Чик почувствовал, что последнее слово прозвучало неубедительно.
— И ты его… убил? — спросил Чик, холодея, хотя и так уже знал, что он именно этого мужчину убил. Он хотел представить, что бы было, если бы этот мужчина не заснул. Но у него ничего не получилось. Он только представил, что этот мужчина неподвижно лежит себе с открытыми глазами и скучно так, скучно смотрит в потолок, как бы заранее готовясь к состоянию мертвеца.
— Да, — сказал Ясон и неожиданно добавил: — Слушай, Чик, у меня папиросы кончились. Где теткины папиросы лежат, знаешь?
— Знаю, — сказал Чик, вставая, — сейчас принесу.
— Она что, «Рицу» курит?
— Да, — сказал Чик и вышел из залы. Он тихо прошел через столовую, где спала тетя Наташа. Пол в столовой был крашеный и, наверное, поэтому быстрей остывал. Ступать по нему босыми ногами было приятно.
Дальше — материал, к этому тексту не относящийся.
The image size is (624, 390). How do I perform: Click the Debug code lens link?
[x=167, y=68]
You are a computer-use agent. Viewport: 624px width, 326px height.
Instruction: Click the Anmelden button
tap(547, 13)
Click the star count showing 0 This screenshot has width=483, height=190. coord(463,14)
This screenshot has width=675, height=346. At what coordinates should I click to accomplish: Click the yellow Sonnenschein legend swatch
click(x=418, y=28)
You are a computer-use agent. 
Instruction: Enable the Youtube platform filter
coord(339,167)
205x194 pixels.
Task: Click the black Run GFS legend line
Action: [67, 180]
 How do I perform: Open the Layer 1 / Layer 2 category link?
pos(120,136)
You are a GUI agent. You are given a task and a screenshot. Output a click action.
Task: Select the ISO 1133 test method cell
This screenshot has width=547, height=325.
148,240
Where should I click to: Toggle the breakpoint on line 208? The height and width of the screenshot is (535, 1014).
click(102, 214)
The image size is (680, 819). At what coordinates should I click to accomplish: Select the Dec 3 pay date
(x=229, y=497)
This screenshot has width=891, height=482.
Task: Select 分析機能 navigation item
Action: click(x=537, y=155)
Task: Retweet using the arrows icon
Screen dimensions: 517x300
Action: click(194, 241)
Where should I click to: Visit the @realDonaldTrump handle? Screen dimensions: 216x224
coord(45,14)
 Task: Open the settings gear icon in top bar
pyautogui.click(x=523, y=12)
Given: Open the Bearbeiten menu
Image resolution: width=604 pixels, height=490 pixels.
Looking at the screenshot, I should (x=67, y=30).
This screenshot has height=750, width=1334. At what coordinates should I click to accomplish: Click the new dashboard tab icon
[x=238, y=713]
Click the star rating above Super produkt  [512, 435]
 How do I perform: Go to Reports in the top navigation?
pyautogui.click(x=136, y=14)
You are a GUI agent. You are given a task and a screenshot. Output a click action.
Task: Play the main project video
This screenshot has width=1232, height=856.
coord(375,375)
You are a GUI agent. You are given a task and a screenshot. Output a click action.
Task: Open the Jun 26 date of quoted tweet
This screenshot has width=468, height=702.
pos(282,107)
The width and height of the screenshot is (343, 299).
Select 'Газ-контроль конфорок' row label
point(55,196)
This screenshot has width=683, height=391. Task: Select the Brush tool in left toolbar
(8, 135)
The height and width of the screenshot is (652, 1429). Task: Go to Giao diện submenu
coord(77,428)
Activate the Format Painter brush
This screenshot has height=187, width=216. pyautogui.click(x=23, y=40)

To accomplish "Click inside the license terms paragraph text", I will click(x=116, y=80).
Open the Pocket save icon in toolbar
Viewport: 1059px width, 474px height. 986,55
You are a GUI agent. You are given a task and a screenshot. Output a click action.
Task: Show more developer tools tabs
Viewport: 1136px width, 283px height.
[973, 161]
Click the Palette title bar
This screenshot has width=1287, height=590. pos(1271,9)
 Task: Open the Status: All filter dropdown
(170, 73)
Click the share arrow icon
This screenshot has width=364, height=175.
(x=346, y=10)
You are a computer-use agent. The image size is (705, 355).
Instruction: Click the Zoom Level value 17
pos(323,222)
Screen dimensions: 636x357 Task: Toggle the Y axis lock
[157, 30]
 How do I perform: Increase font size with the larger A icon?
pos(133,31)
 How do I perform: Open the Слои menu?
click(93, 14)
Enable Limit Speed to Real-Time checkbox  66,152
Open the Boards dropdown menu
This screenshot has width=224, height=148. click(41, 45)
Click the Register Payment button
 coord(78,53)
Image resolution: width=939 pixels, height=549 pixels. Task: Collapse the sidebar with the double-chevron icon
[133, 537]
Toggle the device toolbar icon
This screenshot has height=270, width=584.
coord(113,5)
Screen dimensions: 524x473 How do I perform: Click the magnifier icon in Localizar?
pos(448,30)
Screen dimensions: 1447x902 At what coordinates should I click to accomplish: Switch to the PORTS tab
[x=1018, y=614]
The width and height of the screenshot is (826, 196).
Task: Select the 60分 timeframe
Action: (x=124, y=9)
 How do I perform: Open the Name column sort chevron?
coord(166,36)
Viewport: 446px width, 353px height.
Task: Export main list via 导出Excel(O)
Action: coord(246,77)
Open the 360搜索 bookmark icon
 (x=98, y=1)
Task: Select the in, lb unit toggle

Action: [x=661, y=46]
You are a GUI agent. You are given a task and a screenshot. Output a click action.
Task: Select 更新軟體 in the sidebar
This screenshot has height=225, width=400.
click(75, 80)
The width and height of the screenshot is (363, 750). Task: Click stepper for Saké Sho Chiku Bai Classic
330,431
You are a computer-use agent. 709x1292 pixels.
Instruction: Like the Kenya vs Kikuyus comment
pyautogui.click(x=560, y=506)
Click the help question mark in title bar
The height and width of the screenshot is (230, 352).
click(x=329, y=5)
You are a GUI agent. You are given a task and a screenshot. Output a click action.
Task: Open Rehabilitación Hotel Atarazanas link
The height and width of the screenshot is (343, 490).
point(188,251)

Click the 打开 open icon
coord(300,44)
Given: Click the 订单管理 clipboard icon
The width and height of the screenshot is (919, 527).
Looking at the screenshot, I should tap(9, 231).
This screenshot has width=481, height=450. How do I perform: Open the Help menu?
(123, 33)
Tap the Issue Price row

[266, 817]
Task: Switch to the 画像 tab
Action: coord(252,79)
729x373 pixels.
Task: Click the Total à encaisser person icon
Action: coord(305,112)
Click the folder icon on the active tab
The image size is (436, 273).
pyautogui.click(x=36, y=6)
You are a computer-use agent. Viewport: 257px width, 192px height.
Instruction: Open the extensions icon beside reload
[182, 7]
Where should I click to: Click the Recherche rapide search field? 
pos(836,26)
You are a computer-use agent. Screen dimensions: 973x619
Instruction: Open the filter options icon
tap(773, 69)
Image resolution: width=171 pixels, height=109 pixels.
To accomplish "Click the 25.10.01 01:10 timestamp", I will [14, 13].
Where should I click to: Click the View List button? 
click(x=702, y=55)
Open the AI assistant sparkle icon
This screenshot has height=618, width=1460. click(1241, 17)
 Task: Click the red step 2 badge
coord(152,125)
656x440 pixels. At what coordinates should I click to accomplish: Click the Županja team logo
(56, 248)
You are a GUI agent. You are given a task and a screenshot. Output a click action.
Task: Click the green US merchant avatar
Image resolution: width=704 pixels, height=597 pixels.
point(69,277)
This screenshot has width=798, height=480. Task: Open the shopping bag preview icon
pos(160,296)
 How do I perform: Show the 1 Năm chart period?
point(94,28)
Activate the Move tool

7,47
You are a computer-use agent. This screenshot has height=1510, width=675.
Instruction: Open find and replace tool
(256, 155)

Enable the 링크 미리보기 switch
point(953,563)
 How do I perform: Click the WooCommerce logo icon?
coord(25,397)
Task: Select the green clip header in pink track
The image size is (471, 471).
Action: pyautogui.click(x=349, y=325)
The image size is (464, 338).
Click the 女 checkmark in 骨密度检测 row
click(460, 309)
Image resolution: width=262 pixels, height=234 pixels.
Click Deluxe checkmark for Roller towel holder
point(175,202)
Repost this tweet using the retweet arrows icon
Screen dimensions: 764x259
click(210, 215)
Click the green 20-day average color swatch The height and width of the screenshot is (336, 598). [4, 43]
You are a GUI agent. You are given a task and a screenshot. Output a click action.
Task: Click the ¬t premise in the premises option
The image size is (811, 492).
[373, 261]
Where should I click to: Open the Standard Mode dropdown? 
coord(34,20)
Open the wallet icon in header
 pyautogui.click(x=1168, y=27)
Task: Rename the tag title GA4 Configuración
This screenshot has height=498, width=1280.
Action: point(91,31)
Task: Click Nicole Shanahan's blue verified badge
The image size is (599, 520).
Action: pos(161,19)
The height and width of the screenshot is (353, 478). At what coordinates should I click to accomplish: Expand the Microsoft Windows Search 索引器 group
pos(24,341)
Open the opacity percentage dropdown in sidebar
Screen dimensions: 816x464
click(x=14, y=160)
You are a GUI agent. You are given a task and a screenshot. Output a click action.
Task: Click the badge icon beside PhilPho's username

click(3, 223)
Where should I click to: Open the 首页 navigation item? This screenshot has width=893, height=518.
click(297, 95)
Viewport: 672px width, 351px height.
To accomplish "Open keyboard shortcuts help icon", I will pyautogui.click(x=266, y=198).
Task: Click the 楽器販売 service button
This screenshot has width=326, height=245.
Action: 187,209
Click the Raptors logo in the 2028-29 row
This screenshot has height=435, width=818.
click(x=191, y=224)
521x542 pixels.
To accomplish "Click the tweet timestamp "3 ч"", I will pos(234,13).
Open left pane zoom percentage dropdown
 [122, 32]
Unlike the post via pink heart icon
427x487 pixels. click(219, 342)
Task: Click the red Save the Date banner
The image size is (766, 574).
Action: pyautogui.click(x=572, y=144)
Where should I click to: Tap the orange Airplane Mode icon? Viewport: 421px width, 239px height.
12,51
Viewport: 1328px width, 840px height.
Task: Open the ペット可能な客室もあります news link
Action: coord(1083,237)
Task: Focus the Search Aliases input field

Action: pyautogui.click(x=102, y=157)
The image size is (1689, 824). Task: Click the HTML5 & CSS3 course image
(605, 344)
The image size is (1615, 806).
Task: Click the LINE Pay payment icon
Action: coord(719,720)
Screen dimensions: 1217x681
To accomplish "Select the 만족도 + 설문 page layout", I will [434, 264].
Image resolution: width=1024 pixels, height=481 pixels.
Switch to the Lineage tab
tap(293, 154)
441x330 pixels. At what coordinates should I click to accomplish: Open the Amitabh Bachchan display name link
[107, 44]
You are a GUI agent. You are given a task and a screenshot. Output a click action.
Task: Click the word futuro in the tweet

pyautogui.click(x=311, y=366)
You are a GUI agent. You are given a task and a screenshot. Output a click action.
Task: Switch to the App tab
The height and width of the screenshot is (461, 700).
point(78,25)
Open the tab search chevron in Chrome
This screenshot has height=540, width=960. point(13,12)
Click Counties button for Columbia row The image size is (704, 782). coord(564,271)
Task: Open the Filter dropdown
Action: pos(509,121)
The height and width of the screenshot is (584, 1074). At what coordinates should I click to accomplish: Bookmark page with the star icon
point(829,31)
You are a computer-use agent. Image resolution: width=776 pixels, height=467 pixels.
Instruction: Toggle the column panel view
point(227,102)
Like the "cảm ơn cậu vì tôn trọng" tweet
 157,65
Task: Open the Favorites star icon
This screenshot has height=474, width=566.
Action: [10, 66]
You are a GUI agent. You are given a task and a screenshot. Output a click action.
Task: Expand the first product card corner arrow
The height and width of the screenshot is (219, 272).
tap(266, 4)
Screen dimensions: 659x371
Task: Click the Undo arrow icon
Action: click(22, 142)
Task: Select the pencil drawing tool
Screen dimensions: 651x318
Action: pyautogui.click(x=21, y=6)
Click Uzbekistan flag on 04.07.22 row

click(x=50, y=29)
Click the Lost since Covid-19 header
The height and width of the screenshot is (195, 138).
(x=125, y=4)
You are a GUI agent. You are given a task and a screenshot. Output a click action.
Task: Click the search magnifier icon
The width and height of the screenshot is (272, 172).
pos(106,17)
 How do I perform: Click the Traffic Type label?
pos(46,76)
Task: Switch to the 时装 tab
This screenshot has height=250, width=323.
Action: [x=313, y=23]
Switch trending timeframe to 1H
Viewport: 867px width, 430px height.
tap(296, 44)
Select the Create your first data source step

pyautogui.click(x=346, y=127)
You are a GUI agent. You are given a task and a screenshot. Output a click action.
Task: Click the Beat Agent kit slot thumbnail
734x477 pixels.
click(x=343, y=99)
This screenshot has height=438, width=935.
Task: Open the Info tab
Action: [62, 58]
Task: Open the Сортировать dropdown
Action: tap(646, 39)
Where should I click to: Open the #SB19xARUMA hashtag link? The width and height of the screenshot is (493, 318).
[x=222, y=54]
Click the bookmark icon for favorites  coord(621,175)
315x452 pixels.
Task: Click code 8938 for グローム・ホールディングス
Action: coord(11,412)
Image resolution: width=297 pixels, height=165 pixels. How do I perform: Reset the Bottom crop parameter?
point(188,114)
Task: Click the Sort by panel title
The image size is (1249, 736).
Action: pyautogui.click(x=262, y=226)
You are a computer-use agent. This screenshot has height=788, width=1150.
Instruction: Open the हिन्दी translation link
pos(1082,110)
Он вышел на веранду и нащупал возле столика, где стоял самовар, начатую пачку папирос «Рица», которые курила его тетушка.
Чик часто бегал за этими папиросами в магазин, потому что тетушка ему доверяла покупать эти папиросы, а старшему брату не доверяла. Тот уже покуривал и мог незаметно открыть пачку, вытащить оттуда пару папирос и снова закрыть ее. Сначала тетушка, если замечала, что в пачке не хватает папирос, все сваливала на фабрику и со странной радостью всем рассказывала, что фабрика ее обманула. Потом однажды было замечено, что фабрика тут ни при чем, а во всем виноват старший брат Чика. Чик ожидал, что теперь она всем расскажет, что ошибалась насчет фабрики, как бы извинится перед ней. Ни ничего такого не произошло. Тетушка про фабрику больше не вспоминала, хотя при случае с таким же странным удовольствием рассказывала, что, оказывается, брат Чика покуривает и поворовывает у нее папиросы. Так как при этом она не вспоминала про фабрику, в головах у знакомых могла произойти путаница, они могли подумать, что фабрика поворовывает папиросы и брат Чика поворовывает, так что неизвестно, что остается курить самой тетушке. Неряшливостью образа мыслей — вот чем удивляли Чика многие взрослые. Среди взрослых первое место занимали женщины. Среди женщин наипервейшее место занимала тетушка.
На веранде, целый день открытой солнцу, было особенно душно. Ночь все еще никак не могла остыть. Светили звезды, но луны не было. Впереди в самом конце неба подымалось легкое зарево. Там был порт. Рядом с верандой весело светила оцинкованная крыша соседского дома. Уже несколько месяцев в желобе, проходящем вдоль крыши, лежал великолепный теннисный мяч, случайно заброшенный сюда с какого-то соседского двора.